Within the records that follow, find every line containing the string "computer". Copy those lines.

START Records

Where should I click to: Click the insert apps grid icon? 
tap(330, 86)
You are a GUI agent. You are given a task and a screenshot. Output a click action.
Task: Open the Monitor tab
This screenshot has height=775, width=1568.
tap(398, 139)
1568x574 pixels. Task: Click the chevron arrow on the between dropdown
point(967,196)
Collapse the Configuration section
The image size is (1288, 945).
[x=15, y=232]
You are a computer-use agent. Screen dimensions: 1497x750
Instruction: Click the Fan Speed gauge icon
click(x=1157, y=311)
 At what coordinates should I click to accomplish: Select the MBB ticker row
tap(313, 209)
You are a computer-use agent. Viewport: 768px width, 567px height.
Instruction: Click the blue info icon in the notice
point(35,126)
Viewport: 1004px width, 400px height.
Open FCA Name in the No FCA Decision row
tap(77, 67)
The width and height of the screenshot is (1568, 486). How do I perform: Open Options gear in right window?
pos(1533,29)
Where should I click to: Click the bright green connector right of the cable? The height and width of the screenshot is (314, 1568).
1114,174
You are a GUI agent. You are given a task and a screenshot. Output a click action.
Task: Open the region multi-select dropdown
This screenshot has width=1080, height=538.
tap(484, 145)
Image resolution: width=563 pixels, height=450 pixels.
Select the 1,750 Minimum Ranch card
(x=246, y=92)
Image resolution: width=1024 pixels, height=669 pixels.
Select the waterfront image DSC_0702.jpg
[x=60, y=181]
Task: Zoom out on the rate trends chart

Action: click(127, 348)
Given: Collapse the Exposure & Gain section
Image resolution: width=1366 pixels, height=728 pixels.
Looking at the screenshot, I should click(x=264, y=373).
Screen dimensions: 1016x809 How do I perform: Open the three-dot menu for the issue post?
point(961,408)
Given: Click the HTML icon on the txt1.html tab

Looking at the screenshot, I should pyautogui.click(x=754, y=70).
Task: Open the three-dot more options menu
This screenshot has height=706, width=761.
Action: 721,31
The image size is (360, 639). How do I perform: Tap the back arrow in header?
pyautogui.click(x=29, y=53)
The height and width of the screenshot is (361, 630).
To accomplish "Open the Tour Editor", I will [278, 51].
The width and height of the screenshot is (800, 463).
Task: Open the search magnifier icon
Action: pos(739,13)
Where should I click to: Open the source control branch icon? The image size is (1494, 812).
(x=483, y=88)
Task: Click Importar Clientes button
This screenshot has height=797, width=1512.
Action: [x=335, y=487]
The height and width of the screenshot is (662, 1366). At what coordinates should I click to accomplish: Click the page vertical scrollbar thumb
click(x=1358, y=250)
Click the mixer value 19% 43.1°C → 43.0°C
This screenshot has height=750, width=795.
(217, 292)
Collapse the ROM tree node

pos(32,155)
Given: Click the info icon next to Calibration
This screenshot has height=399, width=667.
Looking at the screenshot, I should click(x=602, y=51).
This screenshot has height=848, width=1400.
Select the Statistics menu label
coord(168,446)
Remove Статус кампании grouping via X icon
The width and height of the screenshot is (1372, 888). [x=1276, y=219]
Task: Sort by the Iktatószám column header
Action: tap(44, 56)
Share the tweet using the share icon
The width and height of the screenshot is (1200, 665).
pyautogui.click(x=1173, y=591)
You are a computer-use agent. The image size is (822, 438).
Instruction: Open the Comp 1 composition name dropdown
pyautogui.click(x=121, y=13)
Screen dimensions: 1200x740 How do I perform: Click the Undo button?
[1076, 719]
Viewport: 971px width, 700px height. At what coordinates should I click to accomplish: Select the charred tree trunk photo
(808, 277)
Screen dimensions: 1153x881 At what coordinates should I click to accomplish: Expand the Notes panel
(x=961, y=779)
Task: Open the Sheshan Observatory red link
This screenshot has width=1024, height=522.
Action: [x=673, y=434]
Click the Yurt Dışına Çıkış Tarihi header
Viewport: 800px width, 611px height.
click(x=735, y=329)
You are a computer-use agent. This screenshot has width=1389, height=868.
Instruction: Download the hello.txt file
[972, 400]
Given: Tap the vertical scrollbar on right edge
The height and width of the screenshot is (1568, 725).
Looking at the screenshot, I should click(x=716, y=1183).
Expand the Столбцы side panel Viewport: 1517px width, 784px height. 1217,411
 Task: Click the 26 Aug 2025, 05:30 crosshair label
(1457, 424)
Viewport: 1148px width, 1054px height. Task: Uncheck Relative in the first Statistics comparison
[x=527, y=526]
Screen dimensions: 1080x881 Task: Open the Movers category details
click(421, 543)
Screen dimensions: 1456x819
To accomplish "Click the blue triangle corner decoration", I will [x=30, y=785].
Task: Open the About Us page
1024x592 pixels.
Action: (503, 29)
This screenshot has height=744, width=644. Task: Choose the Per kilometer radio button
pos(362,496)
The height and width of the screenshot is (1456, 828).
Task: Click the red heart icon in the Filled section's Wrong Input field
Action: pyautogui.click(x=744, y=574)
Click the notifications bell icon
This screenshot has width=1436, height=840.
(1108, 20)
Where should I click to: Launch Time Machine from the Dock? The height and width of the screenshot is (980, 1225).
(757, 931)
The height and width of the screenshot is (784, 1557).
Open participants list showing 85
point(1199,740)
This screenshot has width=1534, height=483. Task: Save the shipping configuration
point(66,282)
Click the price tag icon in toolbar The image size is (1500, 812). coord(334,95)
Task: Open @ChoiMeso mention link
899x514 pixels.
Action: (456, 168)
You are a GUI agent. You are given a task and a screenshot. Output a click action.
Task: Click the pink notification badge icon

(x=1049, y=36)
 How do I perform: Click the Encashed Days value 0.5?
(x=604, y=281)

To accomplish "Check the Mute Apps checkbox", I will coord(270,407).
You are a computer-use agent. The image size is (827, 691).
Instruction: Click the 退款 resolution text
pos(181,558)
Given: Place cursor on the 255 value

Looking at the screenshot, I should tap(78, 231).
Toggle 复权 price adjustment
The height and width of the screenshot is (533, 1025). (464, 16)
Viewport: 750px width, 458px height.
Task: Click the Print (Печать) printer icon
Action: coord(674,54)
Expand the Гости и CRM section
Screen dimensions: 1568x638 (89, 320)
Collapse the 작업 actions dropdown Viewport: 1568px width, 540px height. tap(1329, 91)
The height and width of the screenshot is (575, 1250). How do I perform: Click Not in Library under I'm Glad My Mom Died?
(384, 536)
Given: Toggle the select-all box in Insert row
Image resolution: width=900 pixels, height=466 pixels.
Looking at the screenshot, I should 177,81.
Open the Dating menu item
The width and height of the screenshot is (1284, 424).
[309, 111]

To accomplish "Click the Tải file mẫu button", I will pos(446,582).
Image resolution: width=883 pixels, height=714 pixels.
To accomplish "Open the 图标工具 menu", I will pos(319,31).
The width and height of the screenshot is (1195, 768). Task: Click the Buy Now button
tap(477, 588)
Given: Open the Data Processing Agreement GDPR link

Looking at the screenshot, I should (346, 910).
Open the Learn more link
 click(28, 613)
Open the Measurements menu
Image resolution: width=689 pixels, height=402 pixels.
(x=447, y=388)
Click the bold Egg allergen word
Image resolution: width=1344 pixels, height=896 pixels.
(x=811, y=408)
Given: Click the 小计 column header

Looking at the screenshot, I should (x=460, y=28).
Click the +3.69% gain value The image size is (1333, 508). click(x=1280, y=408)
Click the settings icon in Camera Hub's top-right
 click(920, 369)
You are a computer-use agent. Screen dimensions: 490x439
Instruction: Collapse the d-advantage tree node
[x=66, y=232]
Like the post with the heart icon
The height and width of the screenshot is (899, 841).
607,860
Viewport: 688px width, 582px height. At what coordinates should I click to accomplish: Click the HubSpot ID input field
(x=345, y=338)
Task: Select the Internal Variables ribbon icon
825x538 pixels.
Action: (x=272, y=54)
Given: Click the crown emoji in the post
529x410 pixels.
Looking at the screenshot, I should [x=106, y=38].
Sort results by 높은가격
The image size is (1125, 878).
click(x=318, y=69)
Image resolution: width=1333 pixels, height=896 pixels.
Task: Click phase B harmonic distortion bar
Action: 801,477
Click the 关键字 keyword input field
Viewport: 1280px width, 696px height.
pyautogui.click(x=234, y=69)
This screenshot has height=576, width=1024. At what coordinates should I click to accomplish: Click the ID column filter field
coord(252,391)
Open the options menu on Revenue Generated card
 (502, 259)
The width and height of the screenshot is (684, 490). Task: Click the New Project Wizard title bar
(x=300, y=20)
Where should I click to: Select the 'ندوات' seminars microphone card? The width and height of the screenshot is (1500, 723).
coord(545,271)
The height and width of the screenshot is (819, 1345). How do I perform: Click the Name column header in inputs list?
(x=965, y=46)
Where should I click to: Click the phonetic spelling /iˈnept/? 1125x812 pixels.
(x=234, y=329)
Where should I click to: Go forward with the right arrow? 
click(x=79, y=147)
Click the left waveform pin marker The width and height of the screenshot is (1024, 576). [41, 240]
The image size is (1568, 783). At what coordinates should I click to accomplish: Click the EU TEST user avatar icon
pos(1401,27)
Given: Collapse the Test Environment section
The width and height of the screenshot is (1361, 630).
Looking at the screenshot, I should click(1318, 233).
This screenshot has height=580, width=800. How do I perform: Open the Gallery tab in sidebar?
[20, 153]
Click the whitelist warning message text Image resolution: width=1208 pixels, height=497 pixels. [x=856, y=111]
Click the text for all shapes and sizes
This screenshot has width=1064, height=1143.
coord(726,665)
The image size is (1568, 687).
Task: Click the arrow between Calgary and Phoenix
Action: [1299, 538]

END Records

> [Solution for this problem]
You are a computer-use agent. Screen dimensions: 1497x750
You are a computer-use agent. Viewport: 768px width, 567px height.
You are a computer-use agent. The image size is (822, 438).
You are a computer-use agent. This screenshot has width=1389, height=868.
You are a computer-use agent. The image size is (827, 691).
You are a computer-use agent. Screen dimensions: 490x439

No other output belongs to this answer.